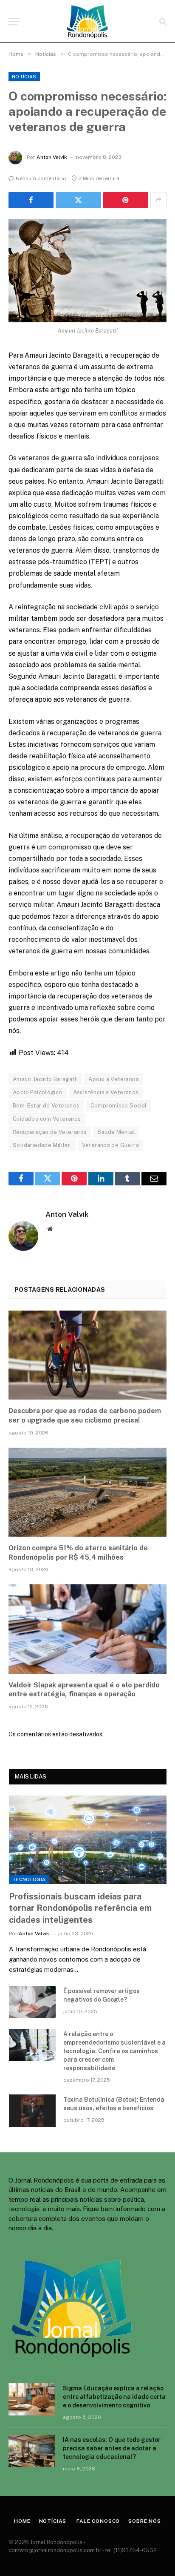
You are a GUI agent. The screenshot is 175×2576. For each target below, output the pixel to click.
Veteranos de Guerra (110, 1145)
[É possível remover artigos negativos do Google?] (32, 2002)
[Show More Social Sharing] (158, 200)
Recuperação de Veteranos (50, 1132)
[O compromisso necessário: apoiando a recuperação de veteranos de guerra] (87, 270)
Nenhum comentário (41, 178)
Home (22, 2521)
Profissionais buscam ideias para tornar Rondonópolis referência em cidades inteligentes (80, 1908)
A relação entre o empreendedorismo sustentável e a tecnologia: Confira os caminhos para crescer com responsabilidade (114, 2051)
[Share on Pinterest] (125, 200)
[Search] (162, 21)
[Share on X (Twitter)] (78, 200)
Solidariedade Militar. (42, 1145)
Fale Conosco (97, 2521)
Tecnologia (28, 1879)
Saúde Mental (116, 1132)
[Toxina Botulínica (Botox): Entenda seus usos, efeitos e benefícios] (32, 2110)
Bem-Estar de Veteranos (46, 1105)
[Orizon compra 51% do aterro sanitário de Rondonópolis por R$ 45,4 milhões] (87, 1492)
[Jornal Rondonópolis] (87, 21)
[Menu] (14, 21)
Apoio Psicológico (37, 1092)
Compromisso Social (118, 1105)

────────────────────

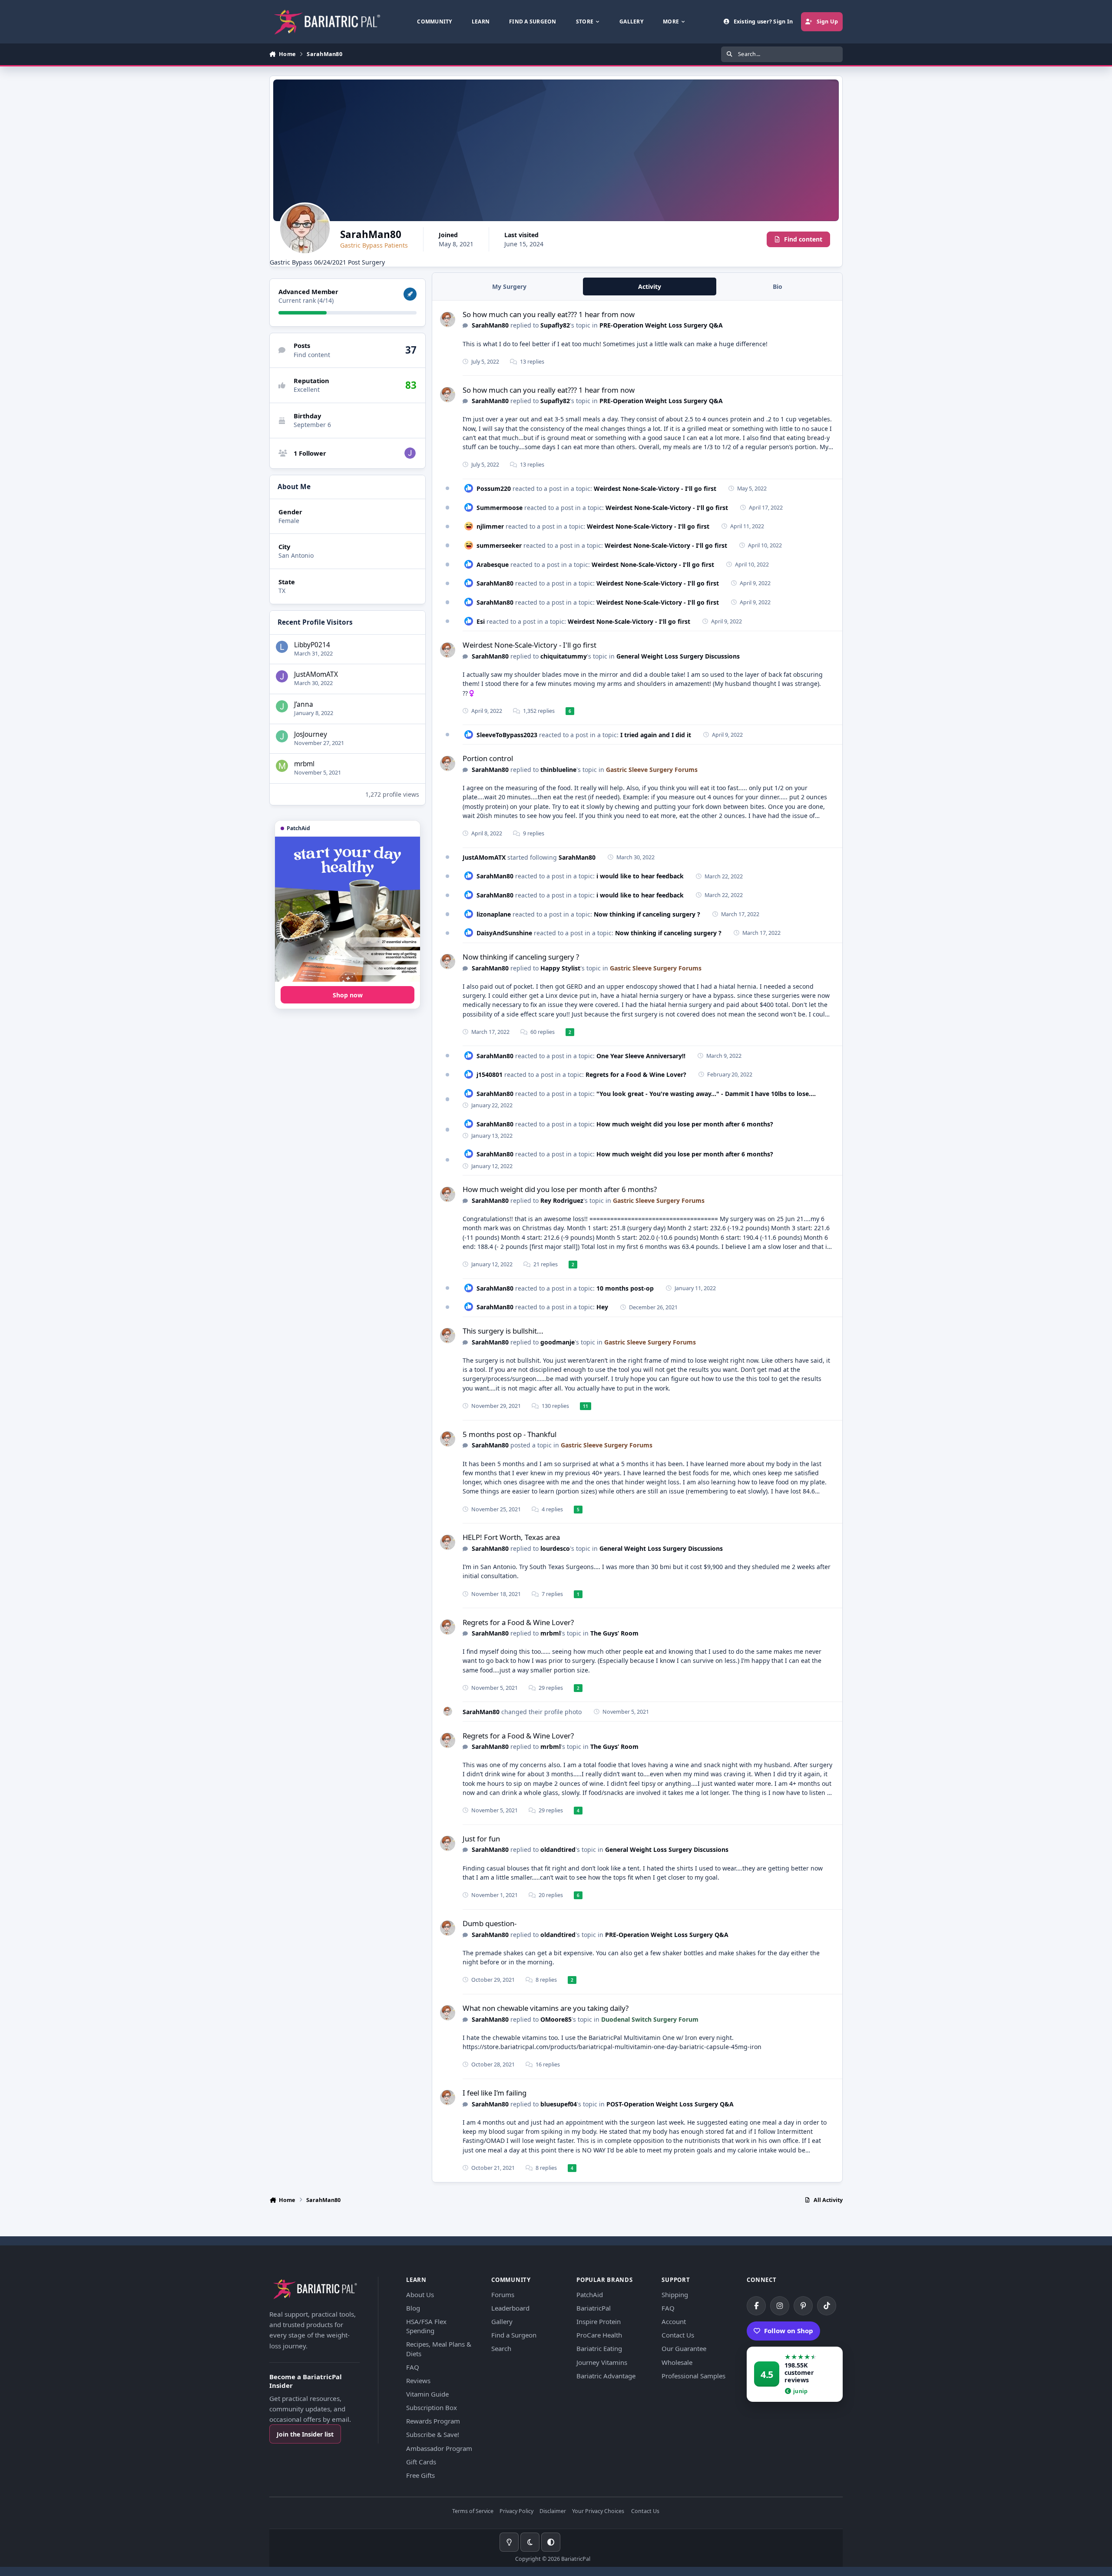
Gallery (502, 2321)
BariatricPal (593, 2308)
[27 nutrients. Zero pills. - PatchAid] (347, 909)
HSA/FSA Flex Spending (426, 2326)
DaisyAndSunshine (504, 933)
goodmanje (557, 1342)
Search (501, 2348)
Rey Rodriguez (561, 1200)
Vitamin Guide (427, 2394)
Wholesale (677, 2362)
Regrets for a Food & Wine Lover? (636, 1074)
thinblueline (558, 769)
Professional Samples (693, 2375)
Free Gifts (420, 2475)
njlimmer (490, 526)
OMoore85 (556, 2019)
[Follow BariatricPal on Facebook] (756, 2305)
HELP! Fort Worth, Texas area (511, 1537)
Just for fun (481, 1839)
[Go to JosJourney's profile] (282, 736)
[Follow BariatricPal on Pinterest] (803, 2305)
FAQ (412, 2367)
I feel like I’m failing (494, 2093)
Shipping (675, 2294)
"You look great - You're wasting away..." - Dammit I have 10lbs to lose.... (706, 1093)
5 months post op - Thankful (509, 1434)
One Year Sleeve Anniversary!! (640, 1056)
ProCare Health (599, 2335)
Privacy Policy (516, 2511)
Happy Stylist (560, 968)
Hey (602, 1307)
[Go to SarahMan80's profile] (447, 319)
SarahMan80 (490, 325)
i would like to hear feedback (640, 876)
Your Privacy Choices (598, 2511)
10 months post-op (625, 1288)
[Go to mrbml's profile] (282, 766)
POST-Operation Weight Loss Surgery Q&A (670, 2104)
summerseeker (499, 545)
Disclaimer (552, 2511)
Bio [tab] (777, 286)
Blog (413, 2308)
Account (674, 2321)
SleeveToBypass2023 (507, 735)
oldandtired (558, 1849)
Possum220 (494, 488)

────────────────────

→ **PROBLEM STATEMENT**
Report all lines in the listing above that contain the word "Share".

→ **RESULT OF THE TASK**
[Share on Pinterest] (125, 200)
[Share on X (Twitter)] (78, 200)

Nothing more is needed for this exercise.